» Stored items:
------------------------

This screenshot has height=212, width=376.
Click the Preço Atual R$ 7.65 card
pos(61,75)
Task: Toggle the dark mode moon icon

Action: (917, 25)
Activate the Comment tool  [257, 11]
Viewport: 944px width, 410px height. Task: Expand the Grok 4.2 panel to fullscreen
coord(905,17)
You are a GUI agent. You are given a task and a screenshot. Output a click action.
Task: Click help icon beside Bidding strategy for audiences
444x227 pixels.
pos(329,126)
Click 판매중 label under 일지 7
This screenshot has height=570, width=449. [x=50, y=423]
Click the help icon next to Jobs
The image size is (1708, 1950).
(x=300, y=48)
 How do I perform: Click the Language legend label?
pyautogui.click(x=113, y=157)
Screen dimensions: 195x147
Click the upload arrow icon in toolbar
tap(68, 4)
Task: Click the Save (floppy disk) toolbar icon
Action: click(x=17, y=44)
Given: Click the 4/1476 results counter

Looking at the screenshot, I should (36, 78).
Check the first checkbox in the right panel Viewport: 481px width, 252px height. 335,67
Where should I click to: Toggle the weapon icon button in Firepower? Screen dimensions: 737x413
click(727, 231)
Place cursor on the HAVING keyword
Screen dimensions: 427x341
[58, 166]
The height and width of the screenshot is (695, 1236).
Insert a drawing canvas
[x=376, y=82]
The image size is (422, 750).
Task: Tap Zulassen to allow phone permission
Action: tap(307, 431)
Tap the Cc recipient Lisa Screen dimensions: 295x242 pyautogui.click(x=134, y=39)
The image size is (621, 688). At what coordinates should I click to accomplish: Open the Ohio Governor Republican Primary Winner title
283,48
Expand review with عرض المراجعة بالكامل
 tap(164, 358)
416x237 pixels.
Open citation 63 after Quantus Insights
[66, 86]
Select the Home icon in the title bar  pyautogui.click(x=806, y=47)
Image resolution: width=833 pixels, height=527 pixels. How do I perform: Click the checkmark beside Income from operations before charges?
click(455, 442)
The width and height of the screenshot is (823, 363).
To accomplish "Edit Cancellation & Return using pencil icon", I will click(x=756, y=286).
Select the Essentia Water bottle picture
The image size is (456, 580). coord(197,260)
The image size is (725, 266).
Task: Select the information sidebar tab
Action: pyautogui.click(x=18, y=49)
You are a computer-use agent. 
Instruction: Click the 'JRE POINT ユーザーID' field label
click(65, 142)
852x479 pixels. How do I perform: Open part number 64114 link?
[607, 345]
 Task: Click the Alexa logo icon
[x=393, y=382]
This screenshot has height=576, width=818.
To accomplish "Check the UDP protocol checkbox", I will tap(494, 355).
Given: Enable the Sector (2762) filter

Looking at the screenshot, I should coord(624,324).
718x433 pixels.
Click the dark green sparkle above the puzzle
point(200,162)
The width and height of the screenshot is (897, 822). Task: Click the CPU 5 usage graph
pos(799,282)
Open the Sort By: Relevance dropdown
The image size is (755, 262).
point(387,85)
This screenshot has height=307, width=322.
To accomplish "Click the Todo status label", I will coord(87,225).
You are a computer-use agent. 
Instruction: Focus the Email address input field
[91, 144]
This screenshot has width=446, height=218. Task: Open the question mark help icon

------------------------

» Exercise requirements: Return all the data above, unaltered and complete.

» Exercise answer:
This screenshot has height=212, width=376.
Click the Preço Atual R$ 7.65 card
pos(61,75)
Task: Toggle the dark mode moon icon

Action: (917, 25)
Activate the Comment tool  [257, 11]
Viewport: 944px width, 410px height. Task: Expand the Grok 4.2 panel to fullscreen
coord(905,17)
You are a GUI agent. You are given a task and a screenshot. Output a click action.
Task: Click help icon beside Bidding strategy for audiences
444x227 pixels.
pos(329,126)
Click 판매중 label under 일지 7
This screenshot has height=570, width=449. [x=50, y=423]
Click the help icon next to Jobs
The image size is (1708, 1950).
(x=300, y=48)
 How do I perform: Click the Language legend label?
pyautogui.click(x=113, y=157)
Screen dimensions: 195x147
Click the upload arrow icon in toolbar
tap(68, 4)
Task: Click the Save (floppy disk) toolbar icon
Action: click(x=17, y=44)
Given: Click the 4/1476 results counter

Looking at the screenshot, I should (36, 78).
Check the first checkbox in the right panel Viewport: 481px width, 252px height. 335,67
Where should I click to: Toggle the weapon icon button in Firepower? Screen dimensions: 737x413
click(727, 231)
Place cursor on the HAVING keyword
Screen dimensions: 427x341
[58, 166]
The height and width of the screenshot is (695, 1236).
Insert a drawing canvas
[x=376, y=82]
The image size is (422, 750).
Task: Tap Zulassen to allow phone permission
Action: tap(307, 431)
Tap the Cc recipient Lisa Screen dimensions: 295x242 pyautogui.click(x=134, y=39)
The image size is (621, 688). At what coordinates should I click to accomplish: Open the Ohio Governor Republican Primary Winner title
283,48
Expand review with عرض المراجعة بالكامل
 tap(164, 358)
416x237 pixels.
Open citation 63 after Quantus Insights
[66, 86]
Select the Home icon in the title bar  pyautogui.click(x=806, y=47)
Image resolution: width=833 pixels, height=527 pixels. How do I perform: Click the checkmark beside Income from operations before charges?
click(455, 442)
The width and height of the screenshot is (823, 363).
To accomplish "Edit Cancellation & Return using pencil icon", I will click(x=756, y=286).
Select the Essentia Water bottle picture
The image size is (456, 580). coord(197,260)
The image size is (725, 266).
Task: Select the information sidebar tab
Action: pyautogui.click(x=18, y=49)
You are a computer-use agent. 
Instruction: Click the 'JRE POINT ユーザーID' field label
click(65, 142)
852x479 pixels. How do I perform: Open part number 64114 link?
[607, 345]
 Task: Click the Alexa logo icon
[x=393, y=382]
This screenshot has height=576, width=818.
To accomplish "Check the UDP protocol checkbox", I will tap(494, 355).
Given: Enable the Sector (2762) filter

Looking at the screenshot, I should coord(624,324).
718x433 pixels.
Click the dark green sparkle above the puzzle
point(200,162)
The width and height of the screenshot is (897, 822). Task: Click the CPU 5 usage graph
pos(799,282)
Open the Sort By: Relevance dropdown
The image size is (755, 262).
point(387,85)
This screenshot has height=307, width=322.
To accomplish "Click the Todo status label", I will coord(87,225).
You are a computer-use agent. 
Instruction: Focus the Email address input field
[91, 144]
This screenshot has width=446, height=218. Task: Open the question mark help icon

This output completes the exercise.